··· Text for analysis

There is a Twitter account called Wiki Titles Singable to TMNT Themesong. It is, as its name suggests, a bot that chronicles—hourly, mind you—the titles of wiki articles that can be sung to the theme song from Teenage Mutant Ninja Turtles. To wit: “Sisters of the Infant Jesus,” “Microsoft Solutions Framework,” “Brewster-Douglass Housing Projects,” et al. As of this writing, the account has nearly 50,000 followers.

We truly live in the best of times.

What to Watch

By my count, it’s been eighteen days since we last posted anything new around here. You’d think that that would prompt some inquiries into our well-being, but it would appear that nobody noticed.

Anywho…

Blade Runner: The Final Cut is currently streaming on Netflix. Now, I yield to no one in my love for the original theatrical release, which I first saw as a callow youth back in 1982. The difference? I found the The Final Cut, which came out in 2007, to be far more sci-fi and less noir. It’s also director Ridley Scott’s preferred version – the one that more closely hews to his vision. (There are a lot of versions, too, so this is very important.)

······
··· Dataset extract

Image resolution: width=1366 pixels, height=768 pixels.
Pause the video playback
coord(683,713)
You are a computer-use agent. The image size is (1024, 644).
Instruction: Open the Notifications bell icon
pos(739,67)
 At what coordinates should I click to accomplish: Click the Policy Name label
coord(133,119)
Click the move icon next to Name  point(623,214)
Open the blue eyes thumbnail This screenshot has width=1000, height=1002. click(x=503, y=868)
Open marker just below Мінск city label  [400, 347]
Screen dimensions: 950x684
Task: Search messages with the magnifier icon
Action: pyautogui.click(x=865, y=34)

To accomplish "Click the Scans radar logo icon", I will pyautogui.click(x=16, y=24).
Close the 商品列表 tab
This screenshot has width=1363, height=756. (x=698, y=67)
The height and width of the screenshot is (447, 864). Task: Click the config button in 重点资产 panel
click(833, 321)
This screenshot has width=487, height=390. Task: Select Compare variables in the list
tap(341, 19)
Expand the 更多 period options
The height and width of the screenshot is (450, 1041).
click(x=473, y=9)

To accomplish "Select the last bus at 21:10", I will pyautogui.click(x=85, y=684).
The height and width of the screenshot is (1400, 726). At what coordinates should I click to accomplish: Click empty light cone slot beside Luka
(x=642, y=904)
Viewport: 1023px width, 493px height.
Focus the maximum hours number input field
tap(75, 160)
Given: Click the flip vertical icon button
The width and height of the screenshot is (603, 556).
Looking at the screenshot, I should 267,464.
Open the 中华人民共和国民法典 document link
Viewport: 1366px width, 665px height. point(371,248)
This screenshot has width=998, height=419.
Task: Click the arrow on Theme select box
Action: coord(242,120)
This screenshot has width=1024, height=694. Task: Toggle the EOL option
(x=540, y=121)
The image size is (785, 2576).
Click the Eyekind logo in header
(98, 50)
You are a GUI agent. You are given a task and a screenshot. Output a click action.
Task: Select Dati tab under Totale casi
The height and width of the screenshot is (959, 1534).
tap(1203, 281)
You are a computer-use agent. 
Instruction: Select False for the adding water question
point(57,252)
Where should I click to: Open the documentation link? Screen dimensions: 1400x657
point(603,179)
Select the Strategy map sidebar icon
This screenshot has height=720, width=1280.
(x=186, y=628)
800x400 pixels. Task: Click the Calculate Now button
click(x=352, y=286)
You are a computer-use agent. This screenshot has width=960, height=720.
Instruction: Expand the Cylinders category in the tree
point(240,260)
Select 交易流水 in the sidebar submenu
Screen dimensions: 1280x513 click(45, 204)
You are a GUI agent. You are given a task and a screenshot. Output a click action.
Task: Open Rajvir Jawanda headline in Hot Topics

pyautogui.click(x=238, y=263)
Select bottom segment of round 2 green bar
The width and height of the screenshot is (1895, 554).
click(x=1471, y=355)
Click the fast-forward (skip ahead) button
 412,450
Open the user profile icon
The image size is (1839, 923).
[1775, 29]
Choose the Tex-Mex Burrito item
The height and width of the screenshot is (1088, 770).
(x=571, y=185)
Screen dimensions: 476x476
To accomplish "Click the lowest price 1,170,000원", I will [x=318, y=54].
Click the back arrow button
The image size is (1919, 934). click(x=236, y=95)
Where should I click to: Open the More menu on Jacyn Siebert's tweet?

······

• _Problem description_: Can you return the post above about the TMNT-singable wiki titles bot and Blade Runner in full, word for word?

• _Expected answer_:
There is a Twitter account called Wiki Titles Singable to TMNT Themesong. It is, as its name suggests, a bot that chronicles—hourly, mind you—the titles of wiki articles that can be sung to the theme song from Teenage Mutant Ninja Turtles. To wit: “Sisters of the Infant Jesus,” “Microsoft Solutions Framework,” “Brewster-Douglass Housing Projects,” et al. As of this writing, the account has nearly 50,000 followers.

We truly live in the best of times.

What to Watch

By my count, it’s been eighteen days since we last posted anything new around here. You’d think that that would prompt some inquiries into our well-being, but it would appear that nobody noticed.

Anywho…

Blade Runner: The Final Cut is currently streaming on Netflix. Now, I yield to no one in my love for the original theatrical release, which I first saw as a callow youth back in 1982. The difference? I found the The Final Cut, which came out in 2007, to be far more sci-fi and less noir. It’s also director Ridley Scott’s preferred version – the one that more closely hews to his vision. (There are a lot of versions, too, so this is very important.)